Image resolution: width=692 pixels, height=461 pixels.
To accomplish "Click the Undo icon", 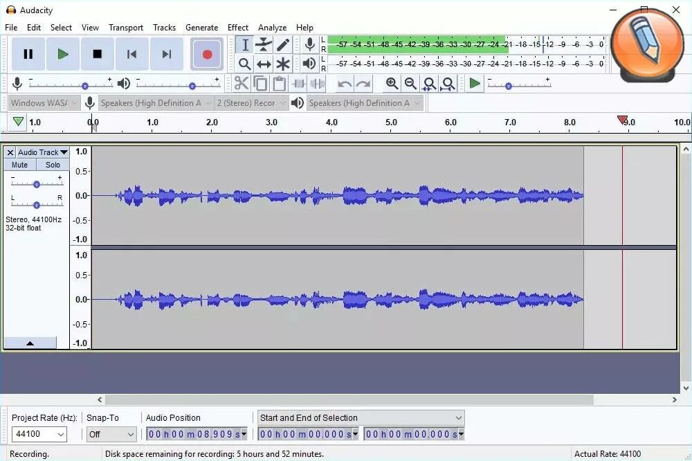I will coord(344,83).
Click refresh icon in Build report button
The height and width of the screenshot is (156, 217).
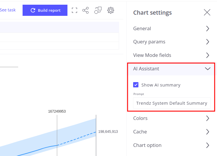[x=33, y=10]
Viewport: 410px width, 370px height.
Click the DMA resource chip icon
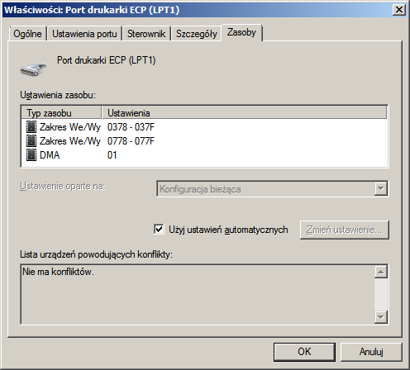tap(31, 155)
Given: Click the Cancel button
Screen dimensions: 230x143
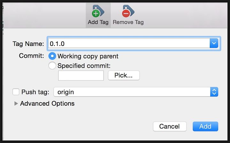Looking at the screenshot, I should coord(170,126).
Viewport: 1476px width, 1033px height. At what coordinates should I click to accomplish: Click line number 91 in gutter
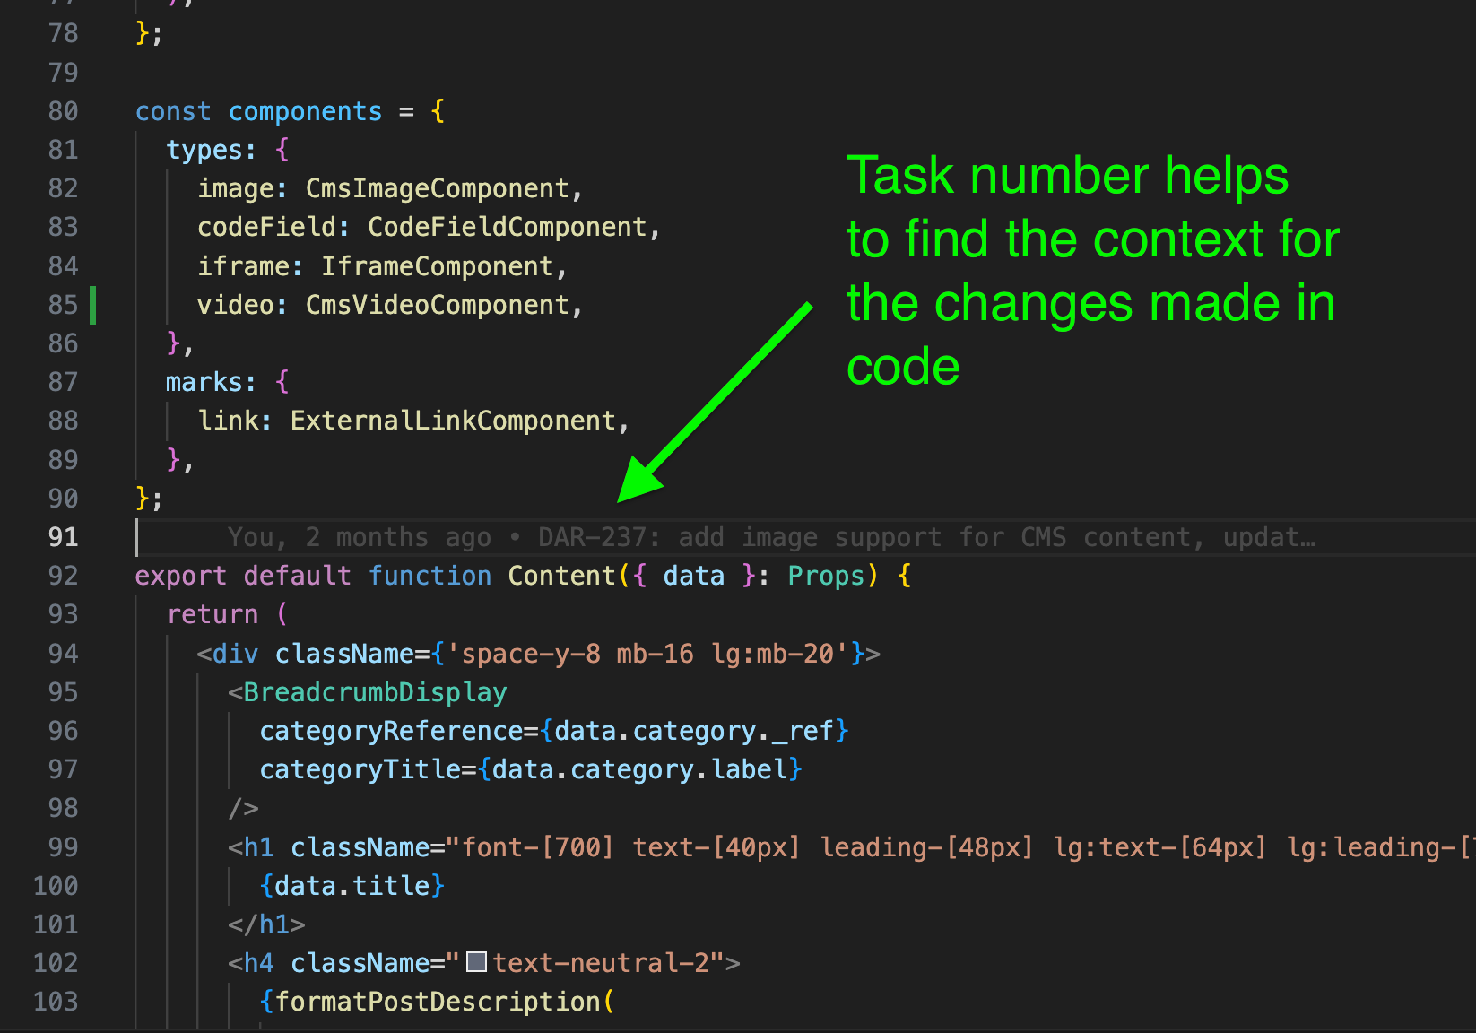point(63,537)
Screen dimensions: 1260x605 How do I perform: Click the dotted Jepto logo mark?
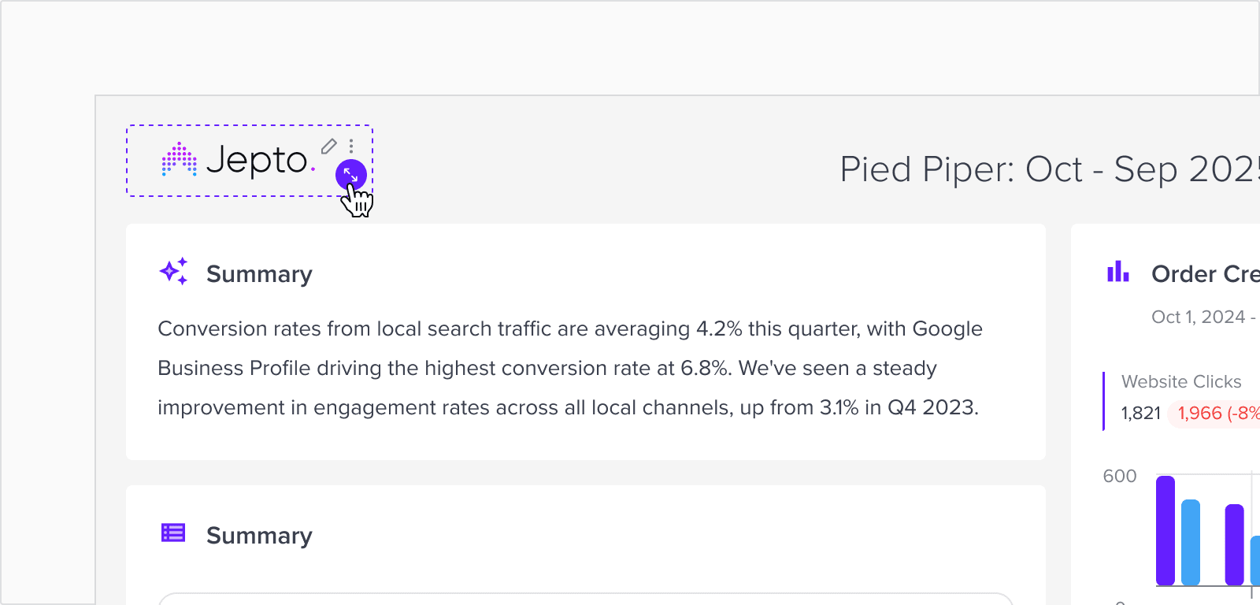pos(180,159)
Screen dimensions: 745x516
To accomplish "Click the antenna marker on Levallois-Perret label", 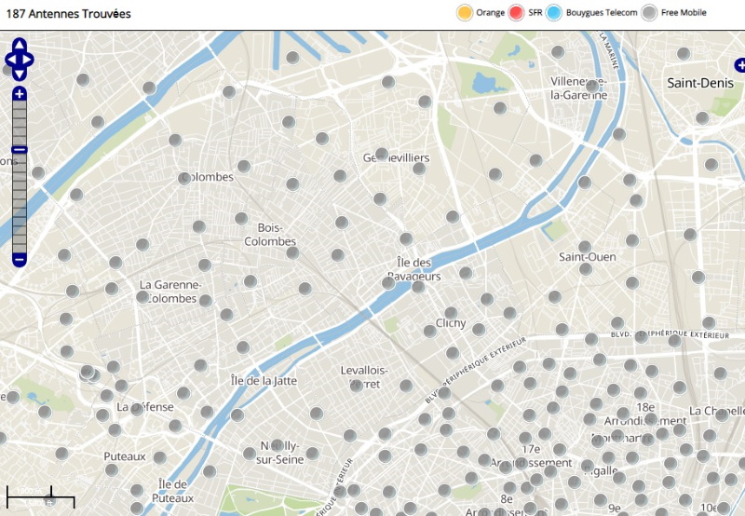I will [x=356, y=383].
════
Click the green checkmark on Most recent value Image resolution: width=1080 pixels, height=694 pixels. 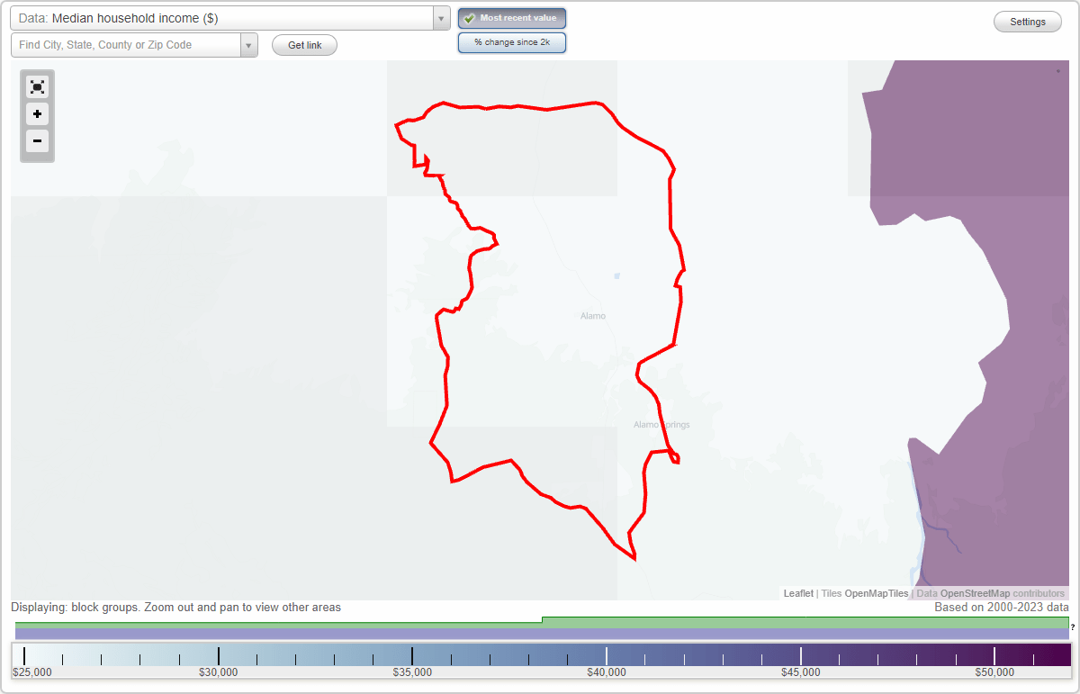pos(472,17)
════
| WHAT IS ASKED |
Pull out each line of the material above that contains the word "Viewport".

| THE REPLY |
Viewport: 410px width, 370px height.
Viewport: 1476px width, 1033px height. At what coordinates should I click to accomplish: Click line number 91 in gutter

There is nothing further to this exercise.